**EXERCISE:** Answer with one number only: the count of lines below that hold the word "resolution".

═════ SOURCE INFORMATION

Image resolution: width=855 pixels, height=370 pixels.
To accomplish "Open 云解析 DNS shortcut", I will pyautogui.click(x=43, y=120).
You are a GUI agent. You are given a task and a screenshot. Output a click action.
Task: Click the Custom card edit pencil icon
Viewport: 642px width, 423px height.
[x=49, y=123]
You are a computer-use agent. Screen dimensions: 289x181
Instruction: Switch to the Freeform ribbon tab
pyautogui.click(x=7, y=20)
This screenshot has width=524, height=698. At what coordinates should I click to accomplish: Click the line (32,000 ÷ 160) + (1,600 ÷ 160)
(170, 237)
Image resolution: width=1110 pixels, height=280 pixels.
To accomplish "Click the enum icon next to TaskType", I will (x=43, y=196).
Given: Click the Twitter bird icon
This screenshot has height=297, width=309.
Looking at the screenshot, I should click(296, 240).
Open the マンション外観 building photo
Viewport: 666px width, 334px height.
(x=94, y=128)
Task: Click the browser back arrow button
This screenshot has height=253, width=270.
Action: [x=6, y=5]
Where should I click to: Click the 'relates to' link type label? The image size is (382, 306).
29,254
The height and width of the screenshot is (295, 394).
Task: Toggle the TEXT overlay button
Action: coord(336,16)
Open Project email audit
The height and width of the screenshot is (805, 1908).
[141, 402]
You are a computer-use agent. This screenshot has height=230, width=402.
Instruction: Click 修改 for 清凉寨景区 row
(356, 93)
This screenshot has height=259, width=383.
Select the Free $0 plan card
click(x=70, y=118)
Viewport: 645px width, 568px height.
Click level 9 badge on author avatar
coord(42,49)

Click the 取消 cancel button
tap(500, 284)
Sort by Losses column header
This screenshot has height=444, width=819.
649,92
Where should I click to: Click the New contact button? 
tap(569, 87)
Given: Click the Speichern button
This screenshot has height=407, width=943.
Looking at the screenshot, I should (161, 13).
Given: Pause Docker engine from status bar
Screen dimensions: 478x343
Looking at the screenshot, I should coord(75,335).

══════════

**RESULT OF THIS EXERCISE:** 2